At What Cost Dishonesty? For VW Exec, Seven Years

Last week a federal judge in Michigan sentenced Volkswagen’s former head of environmental compliance in the United States, Oliver Schmidt, to seven years in prison for his role in VW’s emissions cheating scandal.

That’s a tough sentence for a compliance officer. And Schmidt deserved every day of it.

As far as the compliance community should be concerned, the single most damning piece of evidence against Schmidt was an email he wrote on April 2, 2014. That was the day he learned that environmental researchers had stumbled onto Volkswagen’s “defeat devices,” meant to deceive federal regulators measuring nitrous oxide emissions from VW cars.

As soon as Schmidt heard that news, he emailed a colleague about and said: “It should first be decided whether we are honest.

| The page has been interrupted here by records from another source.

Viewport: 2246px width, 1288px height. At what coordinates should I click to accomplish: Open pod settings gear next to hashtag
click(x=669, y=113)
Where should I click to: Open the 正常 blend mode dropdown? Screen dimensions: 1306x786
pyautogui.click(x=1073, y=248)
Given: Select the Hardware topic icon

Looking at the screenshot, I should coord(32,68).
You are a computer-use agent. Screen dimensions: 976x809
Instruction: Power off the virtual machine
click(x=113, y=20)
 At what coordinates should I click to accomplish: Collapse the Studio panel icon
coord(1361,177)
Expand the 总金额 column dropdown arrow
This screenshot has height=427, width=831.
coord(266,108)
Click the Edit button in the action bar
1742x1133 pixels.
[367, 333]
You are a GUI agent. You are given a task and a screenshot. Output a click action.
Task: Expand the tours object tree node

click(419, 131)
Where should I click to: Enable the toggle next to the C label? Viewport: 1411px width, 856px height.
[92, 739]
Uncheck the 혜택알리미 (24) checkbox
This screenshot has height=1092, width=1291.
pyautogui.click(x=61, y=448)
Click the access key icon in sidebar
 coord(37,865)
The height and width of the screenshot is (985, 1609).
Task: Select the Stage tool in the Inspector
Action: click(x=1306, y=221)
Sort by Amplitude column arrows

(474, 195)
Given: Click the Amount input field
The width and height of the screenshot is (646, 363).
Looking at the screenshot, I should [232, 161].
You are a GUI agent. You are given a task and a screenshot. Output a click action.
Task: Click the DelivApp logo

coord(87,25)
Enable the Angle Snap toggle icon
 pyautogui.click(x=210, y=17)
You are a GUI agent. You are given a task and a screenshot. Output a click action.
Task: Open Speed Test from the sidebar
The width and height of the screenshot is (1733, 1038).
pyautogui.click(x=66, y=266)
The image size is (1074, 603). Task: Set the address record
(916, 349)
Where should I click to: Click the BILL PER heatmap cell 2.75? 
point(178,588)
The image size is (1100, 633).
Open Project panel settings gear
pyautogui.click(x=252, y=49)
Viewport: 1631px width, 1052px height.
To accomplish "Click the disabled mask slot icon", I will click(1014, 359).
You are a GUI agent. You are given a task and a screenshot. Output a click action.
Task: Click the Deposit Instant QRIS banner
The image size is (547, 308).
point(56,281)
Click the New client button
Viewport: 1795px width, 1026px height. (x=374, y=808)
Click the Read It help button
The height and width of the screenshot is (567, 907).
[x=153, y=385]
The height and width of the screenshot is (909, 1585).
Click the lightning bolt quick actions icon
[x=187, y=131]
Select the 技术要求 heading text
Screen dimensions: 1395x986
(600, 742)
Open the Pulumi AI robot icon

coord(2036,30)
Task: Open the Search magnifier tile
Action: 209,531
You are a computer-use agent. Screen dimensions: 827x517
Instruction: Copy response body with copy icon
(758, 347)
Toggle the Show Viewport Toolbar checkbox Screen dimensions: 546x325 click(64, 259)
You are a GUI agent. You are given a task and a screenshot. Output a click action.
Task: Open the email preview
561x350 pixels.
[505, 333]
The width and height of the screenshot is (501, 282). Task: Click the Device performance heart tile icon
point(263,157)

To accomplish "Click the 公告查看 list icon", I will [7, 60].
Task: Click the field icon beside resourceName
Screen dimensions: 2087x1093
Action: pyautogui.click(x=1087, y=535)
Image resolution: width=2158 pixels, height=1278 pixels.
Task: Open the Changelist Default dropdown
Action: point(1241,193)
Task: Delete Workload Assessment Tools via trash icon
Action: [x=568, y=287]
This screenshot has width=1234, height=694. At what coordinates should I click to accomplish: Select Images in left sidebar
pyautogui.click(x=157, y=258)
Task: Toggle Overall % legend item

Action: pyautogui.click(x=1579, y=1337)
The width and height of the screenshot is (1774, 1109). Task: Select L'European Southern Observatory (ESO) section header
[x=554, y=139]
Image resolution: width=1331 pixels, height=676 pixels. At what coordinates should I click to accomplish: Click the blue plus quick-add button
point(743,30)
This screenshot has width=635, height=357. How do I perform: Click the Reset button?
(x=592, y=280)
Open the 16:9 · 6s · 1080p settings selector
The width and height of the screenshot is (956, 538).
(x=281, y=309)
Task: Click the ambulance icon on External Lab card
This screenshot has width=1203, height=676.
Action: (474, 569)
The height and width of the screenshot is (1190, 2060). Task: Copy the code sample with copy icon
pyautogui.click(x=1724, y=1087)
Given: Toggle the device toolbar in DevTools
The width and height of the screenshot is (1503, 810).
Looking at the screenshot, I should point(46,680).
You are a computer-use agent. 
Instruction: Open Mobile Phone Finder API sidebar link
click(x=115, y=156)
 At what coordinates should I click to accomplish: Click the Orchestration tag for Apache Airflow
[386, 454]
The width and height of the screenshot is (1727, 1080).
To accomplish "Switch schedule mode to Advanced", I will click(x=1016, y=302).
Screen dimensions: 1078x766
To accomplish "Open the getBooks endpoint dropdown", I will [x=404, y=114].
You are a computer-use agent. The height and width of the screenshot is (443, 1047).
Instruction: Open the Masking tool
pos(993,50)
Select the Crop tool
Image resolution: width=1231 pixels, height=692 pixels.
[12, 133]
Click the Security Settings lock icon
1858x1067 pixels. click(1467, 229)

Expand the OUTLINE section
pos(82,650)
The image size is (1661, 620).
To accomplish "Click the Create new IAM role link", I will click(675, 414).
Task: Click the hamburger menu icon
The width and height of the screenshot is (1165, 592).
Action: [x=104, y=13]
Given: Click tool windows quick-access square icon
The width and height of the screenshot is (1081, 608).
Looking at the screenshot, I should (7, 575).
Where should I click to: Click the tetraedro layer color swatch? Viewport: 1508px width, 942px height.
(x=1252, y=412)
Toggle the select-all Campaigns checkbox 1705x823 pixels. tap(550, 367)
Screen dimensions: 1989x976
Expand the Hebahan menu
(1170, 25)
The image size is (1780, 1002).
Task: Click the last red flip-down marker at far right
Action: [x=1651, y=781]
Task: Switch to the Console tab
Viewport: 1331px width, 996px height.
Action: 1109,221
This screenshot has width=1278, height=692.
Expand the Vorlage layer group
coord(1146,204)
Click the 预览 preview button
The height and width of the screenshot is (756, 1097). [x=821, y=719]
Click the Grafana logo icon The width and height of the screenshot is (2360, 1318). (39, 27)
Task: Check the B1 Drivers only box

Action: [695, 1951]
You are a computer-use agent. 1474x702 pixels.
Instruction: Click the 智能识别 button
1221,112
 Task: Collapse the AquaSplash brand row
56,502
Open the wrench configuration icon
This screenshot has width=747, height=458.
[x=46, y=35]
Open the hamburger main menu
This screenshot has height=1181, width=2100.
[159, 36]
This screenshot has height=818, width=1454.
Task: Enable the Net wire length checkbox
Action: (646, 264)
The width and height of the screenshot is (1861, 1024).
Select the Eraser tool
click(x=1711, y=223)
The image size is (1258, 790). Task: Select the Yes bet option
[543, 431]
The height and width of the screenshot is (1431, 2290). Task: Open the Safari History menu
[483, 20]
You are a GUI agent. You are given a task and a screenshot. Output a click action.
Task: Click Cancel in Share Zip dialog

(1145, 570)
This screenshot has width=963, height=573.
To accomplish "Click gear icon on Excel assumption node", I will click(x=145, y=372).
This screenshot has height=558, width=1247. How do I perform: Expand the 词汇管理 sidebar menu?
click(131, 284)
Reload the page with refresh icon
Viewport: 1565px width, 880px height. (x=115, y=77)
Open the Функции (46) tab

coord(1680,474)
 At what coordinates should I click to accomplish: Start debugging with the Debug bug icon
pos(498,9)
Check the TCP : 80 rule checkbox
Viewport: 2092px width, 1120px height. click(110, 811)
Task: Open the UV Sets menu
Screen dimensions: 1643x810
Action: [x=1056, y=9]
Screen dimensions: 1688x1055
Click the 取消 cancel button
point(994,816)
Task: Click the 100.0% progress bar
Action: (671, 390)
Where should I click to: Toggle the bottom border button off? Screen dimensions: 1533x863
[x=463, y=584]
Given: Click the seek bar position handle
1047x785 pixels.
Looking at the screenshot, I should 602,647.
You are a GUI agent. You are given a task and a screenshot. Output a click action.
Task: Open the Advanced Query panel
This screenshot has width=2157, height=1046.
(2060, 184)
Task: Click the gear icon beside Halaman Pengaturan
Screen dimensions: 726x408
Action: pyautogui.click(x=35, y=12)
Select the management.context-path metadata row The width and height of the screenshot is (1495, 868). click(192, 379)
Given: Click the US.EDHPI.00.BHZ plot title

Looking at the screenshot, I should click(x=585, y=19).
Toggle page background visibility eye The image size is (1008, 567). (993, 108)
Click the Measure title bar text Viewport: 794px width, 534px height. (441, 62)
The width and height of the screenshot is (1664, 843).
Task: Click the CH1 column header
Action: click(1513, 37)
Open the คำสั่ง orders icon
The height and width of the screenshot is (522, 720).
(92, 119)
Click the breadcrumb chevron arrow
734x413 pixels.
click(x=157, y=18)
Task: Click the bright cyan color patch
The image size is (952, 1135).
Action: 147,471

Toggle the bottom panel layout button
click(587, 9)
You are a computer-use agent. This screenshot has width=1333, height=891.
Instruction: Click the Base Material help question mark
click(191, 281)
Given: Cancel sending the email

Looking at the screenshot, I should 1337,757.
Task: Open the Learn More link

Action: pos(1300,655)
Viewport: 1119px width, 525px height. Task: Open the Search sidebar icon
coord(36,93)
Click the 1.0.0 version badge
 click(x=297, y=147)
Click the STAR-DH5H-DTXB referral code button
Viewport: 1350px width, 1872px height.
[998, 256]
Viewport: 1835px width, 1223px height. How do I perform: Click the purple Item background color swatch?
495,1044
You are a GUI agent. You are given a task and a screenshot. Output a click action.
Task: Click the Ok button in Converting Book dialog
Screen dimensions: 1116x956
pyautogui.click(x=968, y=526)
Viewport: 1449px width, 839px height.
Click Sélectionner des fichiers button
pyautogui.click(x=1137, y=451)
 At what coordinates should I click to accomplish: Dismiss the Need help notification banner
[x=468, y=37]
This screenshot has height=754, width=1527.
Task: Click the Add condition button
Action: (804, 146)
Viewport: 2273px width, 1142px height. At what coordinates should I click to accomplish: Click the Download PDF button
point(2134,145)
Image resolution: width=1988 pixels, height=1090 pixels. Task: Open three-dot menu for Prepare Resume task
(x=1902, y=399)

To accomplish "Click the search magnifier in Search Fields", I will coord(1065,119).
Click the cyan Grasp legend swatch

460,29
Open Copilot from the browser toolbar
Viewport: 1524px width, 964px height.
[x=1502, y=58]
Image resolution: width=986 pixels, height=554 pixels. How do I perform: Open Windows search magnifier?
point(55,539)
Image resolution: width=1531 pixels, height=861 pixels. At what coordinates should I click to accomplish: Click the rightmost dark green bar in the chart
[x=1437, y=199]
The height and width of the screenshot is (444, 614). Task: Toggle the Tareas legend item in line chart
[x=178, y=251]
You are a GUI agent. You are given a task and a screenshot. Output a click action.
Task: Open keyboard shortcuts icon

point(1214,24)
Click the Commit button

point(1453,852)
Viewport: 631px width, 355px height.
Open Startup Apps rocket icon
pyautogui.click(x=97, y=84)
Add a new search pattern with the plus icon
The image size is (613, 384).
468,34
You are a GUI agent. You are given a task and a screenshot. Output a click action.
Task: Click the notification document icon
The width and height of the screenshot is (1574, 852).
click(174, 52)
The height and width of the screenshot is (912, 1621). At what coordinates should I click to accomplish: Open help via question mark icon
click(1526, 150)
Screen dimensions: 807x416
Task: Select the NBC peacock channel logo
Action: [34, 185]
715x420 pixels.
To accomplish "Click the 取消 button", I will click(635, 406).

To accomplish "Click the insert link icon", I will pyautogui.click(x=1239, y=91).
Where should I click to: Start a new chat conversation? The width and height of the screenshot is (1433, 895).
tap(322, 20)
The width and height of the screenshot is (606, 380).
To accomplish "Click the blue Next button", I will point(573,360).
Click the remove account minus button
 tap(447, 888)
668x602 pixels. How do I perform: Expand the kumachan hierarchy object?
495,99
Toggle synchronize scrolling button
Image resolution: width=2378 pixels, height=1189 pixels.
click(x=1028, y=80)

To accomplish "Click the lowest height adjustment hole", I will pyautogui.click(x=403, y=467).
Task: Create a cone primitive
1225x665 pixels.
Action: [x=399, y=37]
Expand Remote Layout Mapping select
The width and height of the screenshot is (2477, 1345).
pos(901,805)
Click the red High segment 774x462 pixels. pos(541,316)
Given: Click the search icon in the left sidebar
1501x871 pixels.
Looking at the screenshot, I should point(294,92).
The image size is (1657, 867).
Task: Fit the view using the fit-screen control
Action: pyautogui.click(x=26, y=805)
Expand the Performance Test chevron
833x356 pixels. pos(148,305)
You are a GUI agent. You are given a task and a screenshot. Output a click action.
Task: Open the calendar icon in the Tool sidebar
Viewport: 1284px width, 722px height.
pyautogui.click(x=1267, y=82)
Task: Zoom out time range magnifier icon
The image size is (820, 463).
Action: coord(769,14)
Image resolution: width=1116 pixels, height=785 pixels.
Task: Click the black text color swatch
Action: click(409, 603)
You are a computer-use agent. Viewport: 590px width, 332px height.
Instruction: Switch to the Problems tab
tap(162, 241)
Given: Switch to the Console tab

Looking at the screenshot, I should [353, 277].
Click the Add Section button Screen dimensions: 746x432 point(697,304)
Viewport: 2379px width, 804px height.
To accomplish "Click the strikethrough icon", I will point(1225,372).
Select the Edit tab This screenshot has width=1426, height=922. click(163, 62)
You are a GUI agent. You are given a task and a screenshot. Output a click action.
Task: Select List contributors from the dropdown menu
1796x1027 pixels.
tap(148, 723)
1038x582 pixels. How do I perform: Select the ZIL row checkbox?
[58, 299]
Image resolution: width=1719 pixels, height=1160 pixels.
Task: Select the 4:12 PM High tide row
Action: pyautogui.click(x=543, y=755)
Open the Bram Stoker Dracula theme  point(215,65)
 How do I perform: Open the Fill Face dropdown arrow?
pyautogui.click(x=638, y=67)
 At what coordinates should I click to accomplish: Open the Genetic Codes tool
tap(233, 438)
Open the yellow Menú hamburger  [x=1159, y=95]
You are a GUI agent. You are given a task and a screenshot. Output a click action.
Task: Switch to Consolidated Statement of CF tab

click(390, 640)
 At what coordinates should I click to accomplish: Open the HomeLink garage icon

If we are not honest, everything stays as it is.”

Put a fork in your compliance career the moment you say something like that. A compliance officer can never propose anything other than honesty; a compliance officer should never even allow others to entertain the idea that something other than honesty is acceptable.

Well, Schmidt did. The rest is history, and the profession should spare no tears for him.

That history is spelled out in the indictment and affidavits against Schmidt, and the history is not good. Schmidt was head of VW’s Environmental Engineering Office from 2012 into 2015. Starting in 2014, he and other VW executives chose to deceive regulators about the emissions discrepancies,

In July 2015, for example, Schmidt received a full briefing on the defeat devices. He, in turn, briefed VW’s senior executives in Germany on July 27 about the defeat devices and VW’s precarious legal situation. VW decided to continue a course of deception.

During a meeting with U.S. regulators on Aug. 5, 2015, Schmidt offered more excuses and flimflams about technical irregularities in the emissions testing, when he knew the truth: VW had installed defeat devices on its cars. Prior to another meeting with regulators at the end of August, Schmidt knew that some VW managers were maneuvering to keep yet another manager out of that meeting. That other manager eventually blew the whistle on the defeat devices.

Heightened Duty to Ethics

Yes, Schmidt was more a regulatory compliance officer than an ethics and compliance officer. Some people say that therefore his case doesn’t count as an example of compliance officer liability, since he was in charge of regulatory reporting rather than building an ethics and compliance program.

I see the argument, but don’t agree. Schmidt was a compliance officer. He was as a conduit between Volkswagen and the public, the public being represented by the government. It was his job to ensure that VW lived up to the environmental compliance obligations “the public,” in our infinite wisdom, imposes upon all car makers.

honestyInstead, Schmidt deceived U.S. regulators. He counseled other VW executives about whether to deceive U.S. regulators.

Regulatory compliance may only be a subset of corporate ethics and compliance, but it is a subset. To say otherwise implies that regulatory compliance exists solely to ensure that the proper papers are pushed back and forth between company and government.

I don’t buy that. Every business process rests on certain values and ethical principles. That includes the boring business processes, and let’s not kid ourselves: regulatory affairs processes can be exceedingly boring.

Still, they matter. VW’s emissions of nitrous oxide were 40 times permitted levels, NOx reacts with other organic compounds in the atmosphere to create smog. High levels of NOx can worsen bronchitis, emphysema, and other lung disease.

One value at stake here came from the U.S. public: we value clean air. Another comes from a much older Judeo-Christian code: thou shall not bear false witness. Schmidt violated the latter, to violate the former, and leave all of us worse off.

So of course he should have paid a steep price, and so he did. That he was a compliance officer makes it all the worse, because compliance officers have a higher duty to good conduct.

Indeed, I can’t help but notice that Schmidt’s sentence came down just days after an SEC official gave a concise speech in Washington about stepping forward and calling out misconduct. I covered that speech last week, but let me repeat one part here:

And in my experience, people often fall into the trap of thinking someone else will address larger problems. When it gets to the point where we and the Division of Enforcement are involved, there’s often a great deal of finger-pointing and blame shifting … But few would argue with the idea that, had some party to the matter stepped up and taken more responsibility for resolving an issue, investors could have avoided harm, or at the very least, the company could have avoided the cost and effort of addressing other significant consequences (including responding to an enforcement investigation).

Words that any compliance officer should live by, even when doing so is hard. Oliver Schmidt, who turned aside from that duty compliance officers have, and look where it got him.